Extracted text:

From Round to Square (and back)

For The Emperor's Teacher, scroll down (↓) to "Topics." It's the management book that will rock the world (and break the vase, as you will see). Click or paste the following link for a recent profile of the project: http://magazine.beloit.edu/?story_id=240813&issue_id=240610

A new post appears every day at 12:05* (CDT). There's more, though. Take a look at the right-hand side of the page for over four years of material (2,000 posts and growing) from Seinfeld and country music to every single day of the Chinese lunar calendar...translated. Look here ↓ and explore a little. It will take you all the way down the page...from round to square (and back again).
*Occasionally I will leave a long post up for thirty-six hours, and post a shorter entry at noon the next day.

Written problem:
Return the stretch of the "From Round to Square" introduction above from "From Round to Square (and back)" through "(and back again).", word for word.

Dataset excerpt:
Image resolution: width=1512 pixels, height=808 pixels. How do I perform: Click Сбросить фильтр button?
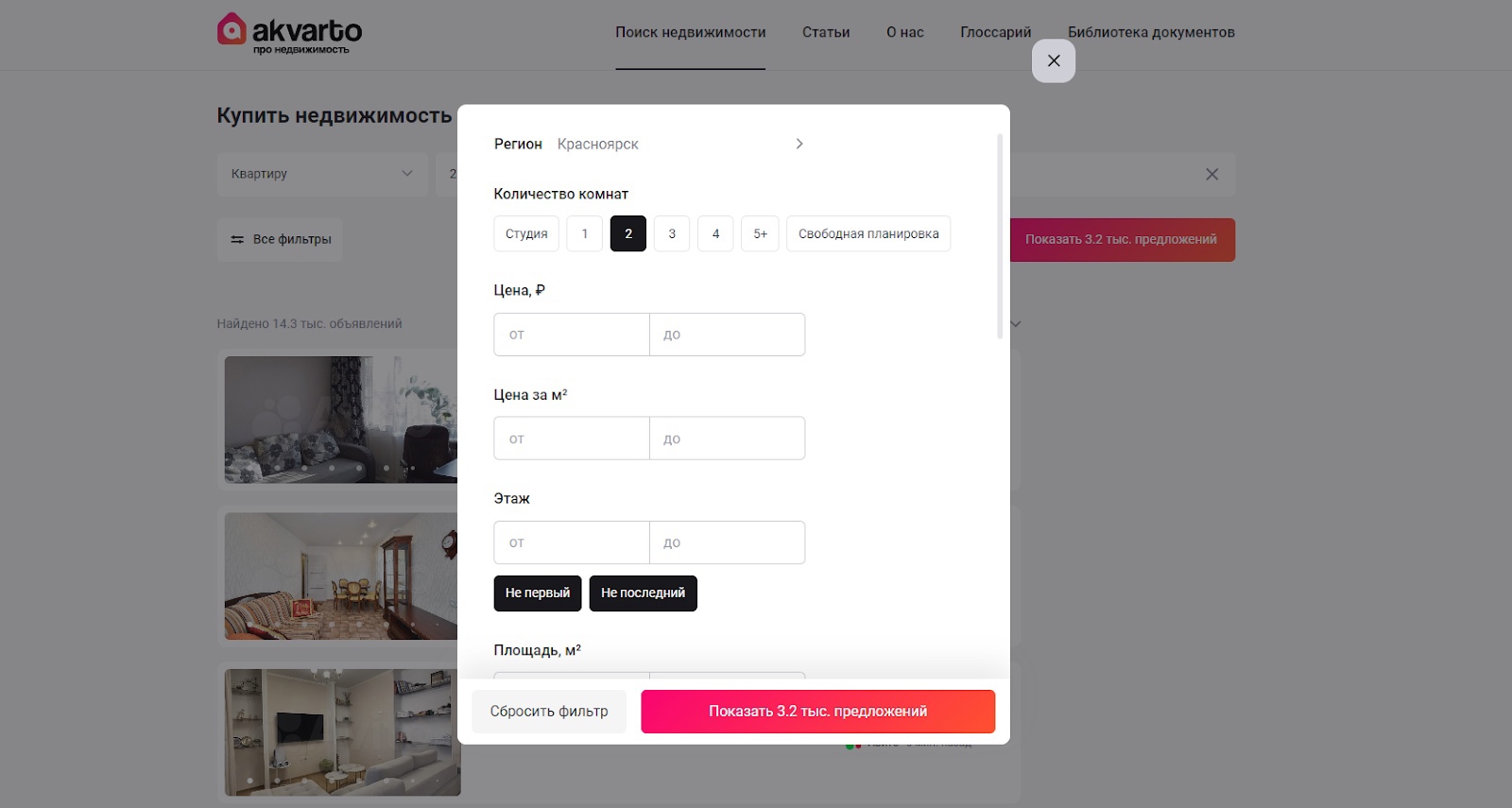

Full solution:
From Round to Square (and back)

For The Emperor's Teacher, scroll down (↓) to "Topics." It's the management book that will rock the world (and break the vase, as you will see). Click or paste the following link for a recent profile of the project: http://magazine.beloit.edu/?story_id=240813&issue_id=240610

A new post appears every day at 12:05* (CDT). There's more, though. Take a look at the right-hand side of the page for over four years of material (2,000 posts and growing) from Seinfeld and country music to every single day of the Chinese lunar calendar...translated. Look here ↓ and explore a little. It will take you all the way down the page...from round to square (and back again).